** Opening Input data block **

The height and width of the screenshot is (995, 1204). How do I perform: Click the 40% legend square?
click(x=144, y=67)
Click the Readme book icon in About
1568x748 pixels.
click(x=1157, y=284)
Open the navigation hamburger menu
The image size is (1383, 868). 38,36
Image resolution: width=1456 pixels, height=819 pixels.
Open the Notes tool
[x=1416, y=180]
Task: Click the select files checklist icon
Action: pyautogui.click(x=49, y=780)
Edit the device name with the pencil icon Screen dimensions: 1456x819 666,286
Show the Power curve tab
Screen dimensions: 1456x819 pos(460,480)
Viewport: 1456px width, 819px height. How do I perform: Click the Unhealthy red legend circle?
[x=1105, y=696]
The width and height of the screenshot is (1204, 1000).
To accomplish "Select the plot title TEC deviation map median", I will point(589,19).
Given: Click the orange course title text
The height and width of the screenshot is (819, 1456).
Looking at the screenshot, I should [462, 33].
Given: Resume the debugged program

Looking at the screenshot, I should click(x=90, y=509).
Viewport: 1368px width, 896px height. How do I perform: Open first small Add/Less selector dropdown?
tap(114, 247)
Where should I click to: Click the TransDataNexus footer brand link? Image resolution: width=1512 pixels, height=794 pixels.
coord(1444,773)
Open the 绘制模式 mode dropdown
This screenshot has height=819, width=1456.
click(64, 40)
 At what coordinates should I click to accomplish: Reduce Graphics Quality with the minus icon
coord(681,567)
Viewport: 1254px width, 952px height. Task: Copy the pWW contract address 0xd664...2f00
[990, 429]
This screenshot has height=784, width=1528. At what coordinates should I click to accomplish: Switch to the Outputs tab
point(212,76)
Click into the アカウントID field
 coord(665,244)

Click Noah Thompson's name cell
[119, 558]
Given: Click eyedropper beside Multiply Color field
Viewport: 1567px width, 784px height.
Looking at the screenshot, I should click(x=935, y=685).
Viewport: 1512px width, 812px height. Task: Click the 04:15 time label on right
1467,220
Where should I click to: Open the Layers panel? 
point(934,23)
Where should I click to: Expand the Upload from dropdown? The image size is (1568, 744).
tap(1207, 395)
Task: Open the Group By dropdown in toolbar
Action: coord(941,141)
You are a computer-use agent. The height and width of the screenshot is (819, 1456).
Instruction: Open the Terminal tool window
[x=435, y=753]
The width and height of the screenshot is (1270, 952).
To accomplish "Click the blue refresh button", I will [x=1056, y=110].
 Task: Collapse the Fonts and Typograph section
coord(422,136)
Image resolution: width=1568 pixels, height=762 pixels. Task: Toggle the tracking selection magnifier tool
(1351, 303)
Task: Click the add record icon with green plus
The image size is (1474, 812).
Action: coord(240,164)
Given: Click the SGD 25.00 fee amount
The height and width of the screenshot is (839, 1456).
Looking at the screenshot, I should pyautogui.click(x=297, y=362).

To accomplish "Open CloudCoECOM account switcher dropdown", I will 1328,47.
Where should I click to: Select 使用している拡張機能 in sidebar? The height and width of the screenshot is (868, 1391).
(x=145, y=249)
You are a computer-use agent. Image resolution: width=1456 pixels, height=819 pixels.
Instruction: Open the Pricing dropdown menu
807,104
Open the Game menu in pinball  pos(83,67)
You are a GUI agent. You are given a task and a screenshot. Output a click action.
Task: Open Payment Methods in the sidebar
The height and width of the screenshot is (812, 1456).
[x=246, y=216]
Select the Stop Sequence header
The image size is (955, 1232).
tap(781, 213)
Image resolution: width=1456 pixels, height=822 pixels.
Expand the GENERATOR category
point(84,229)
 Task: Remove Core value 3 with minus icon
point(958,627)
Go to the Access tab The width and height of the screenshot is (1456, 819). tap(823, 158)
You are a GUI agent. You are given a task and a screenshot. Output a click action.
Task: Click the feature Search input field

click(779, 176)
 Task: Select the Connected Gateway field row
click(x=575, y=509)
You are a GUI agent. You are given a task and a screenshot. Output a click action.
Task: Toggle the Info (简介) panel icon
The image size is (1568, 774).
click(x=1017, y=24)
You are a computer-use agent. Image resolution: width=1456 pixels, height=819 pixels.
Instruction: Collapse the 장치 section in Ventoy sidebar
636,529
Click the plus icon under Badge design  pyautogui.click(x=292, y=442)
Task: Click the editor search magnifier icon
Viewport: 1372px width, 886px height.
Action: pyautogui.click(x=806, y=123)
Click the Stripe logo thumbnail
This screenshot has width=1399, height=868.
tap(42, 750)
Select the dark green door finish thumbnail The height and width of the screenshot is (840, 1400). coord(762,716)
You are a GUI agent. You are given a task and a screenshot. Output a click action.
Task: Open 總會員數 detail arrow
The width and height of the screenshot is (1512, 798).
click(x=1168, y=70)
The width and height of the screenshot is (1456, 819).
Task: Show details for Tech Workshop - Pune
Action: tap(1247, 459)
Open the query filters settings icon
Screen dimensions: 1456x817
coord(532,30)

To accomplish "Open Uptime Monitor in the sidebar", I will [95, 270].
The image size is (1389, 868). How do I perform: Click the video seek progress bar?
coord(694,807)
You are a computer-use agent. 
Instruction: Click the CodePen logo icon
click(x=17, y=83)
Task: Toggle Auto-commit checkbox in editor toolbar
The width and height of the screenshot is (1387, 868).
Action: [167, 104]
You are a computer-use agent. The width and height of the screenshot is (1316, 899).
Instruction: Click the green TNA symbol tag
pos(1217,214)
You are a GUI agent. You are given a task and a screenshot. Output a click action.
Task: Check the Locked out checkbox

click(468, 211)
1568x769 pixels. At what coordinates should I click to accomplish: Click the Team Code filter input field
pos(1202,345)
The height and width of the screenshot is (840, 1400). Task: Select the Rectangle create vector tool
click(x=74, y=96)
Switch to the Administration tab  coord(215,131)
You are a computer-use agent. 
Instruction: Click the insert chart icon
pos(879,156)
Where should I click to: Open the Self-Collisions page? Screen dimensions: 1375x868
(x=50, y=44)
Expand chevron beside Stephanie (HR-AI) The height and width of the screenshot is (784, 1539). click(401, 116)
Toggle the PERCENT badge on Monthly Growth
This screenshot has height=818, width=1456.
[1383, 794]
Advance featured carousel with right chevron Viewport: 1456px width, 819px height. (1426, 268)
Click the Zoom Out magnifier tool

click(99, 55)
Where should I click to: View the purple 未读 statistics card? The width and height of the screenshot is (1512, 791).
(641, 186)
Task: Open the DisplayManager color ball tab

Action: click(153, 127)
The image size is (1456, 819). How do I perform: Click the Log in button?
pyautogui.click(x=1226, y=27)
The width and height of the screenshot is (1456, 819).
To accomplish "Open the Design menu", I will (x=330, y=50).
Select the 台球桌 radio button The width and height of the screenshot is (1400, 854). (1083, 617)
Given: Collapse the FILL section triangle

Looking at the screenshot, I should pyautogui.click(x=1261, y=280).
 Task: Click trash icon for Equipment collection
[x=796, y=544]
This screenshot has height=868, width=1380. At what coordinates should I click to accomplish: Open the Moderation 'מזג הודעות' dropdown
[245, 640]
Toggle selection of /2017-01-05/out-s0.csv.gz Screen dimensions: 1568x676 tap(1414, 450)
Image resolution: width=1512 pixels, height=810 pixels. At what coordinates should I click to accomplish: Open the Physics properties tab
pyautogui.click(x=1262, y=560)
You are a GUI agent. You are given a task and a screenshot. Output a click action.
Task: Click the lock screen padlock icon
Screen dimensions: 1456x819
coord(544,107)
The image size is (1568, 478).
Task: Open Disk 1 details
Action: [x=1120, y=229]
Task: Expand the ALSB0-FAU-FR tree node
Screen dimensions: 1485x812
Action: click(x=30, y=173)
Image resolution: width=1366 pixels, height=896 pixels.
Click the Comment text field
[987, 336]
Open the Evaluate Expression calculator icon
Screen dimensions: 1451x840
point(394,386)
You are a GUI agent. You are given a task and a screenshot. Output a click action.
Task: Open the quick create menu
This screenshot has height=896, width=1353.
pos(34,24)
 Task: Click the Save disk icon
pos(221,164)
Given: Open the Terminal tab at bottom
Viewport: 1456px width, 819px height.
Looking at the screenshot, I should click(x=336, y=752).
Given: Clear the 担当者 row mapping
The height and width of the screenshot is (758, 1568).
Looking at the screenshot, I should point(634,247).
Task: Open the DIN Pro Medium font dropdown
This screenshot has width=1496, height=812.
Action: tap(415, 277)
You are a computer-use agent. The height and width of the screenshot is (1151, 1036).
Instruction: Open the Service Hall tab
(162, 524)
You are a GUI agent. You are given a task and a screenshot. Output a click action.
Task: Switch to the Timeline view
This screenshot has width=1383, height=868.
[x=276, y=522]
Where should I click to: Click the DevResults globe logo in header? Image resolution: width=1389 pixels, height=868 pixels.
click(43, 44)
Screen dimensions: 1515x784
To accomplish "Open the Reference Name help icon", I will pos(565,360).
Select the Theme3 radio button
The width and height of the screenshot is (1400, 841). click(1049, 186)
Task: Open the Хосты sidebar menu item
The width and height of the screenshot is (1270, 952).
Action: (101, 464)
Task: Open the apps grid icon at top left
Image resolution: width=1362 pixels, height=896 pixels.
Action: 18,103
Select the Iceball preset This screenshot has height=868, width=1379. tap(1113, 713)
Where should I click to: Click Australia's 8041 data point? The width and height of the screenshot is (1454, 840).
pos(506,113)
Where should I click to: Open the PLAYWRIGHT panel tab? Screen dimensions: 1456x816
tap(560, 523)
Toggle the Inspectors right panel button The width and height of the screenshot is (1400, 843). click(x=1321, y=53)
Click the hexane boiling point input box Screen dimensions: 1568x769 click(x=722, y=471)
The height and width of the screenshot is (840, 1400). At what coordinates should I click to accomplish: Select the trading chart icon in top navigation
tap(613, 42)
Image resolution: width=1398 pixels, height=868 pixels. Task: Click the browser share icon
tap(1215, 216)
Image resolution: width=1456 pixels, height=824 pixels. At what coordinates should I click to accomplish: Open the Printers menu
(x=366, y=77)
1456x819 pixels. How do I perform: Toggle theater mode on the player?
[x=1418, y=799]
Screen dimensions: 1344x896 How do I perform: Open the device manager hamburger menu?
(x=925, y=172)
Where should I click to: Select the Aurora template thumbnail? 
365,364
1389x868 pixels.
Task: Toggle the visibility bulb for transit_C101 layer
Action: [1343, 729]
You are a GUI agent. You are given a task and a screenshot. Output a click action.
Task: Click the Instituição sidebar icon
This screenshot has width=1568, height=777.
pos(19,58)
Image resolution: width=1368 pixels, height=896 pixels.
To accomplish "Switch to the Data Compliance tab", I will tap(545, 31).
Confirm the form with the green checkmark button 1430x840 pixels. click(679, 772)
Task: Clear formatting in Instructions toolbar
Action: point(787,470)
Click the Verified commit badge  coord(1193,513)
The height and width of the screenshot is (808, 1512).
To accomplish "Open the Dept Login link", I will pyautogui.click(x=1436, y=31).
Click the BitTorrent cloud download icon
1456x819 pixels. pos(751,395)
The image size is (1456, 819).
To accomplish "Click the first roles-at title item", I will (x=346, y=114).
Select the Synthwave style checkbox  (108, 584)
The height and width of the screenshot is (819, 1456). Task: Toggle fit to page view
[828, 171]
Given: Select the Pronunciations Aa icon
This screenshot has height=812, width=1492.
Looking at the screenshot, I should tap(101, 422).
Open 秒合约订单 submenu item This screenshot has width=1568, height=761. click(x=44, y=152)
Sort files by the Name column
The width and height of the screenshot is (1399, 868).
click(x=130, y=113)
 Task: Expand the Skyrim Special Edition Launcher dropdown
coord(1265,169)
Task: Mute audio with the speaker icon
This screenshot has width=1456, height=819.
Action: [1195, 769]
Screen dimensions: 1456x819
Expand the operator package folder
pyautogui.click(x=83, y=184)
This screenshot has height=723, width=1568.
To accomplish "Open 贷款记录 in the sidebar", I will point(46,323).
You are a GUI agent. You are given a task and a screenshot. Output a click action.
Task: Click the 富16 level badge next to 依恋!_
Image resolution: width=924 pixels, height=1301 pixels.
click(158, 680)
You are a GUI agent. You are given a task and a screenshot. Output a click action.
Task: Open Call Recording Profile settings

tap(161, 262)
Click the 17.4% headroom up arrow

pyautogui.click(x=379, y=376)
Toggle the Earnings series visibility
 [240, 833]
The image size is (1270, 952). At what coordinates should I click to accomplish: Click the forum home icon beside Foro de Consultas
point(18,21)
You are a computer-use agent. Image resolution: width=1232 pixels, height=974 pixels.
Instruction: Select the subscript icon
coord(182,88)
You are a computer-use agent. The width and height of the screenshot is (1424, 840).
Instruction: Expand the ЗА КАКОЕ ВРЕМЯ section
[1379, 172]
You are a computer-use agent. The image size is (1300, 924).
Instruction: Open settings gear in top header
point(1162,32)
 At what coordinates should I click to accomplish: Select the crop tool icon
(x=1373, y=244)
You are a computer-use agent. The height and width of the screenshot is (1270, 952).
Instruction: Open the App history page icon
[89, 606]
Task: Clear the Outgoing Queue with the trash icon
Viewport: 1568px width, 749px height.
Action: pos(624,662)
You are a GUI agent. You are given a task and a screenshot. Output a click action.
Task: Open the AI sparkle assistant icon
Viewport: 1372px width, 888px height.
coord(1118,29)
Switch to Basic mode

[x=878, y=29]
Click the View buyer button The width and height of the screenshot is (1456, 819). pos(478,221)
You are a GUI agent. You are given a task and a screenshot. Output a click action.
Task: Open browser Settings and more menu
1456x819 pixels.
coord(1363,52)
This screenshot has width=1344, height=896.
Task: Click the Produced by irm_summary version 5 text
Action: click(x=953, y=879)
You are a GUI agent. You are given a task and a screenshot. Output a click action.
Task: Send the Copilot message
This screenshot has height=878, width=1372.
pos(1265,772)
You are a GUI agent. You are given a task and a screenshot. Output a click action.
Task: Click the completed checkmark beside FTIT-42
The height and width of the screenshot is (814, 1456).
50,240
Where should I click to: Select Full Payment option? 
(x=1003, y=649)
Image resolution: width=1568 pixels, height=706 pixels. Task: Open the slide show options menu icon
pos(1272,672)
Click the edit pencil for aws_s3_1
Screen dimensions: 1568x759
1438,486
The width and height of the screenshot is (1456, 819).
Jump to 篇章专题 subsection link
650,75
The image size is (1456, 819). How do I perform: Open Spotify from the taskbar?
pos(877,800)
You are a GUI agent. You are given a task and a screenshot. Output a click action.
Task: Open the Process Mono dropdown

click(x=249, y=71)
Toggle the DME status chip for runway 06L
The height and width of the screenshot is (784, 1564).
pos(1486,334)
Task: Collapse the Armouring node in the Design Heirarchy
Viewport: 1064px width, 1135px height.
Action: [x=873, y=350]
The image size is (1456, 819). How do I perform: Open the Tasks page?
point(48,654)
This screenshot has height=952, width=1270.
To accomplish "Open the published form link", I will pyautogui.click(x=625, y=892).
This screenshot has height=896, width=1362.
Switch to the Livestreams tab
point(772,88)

** Closing Input data block **

● **What this task involves**: Among the lines of the material above, find those with the word "will". Copy each one.

● **Exercise response**:
To accomplish "Select the plot title TEC deviation map median", I will point(589,19).
To accomplish "Click the blue refresh button", I will [x=1056, y=110].
To accomplish "Open CloudCoECOM account switcher dropdown", I will 1328,47.
To accomplish "Open Uptime Monitor in the sidebar", I will [95, 270].
To accomplish "Open the Design menu", I will (x=330, y=50).
To accomplish "Open the Reference Name help icon", I will pos(565,360).
To accomplish "Switch to the Data Compliance tab", I will tap(545, 31).
To accomplish "Open the Dept Login link", I will pyautogui.click(x=1436, y=31).
To accomplish "Click the first roles-at title item", I will (x=346, y=114).
To accomplish "Open 贷款记录 in the sidebar", I will point(46,323).
To accomplish "Open the published form link", I will pyautogui.click(x=625, y=892).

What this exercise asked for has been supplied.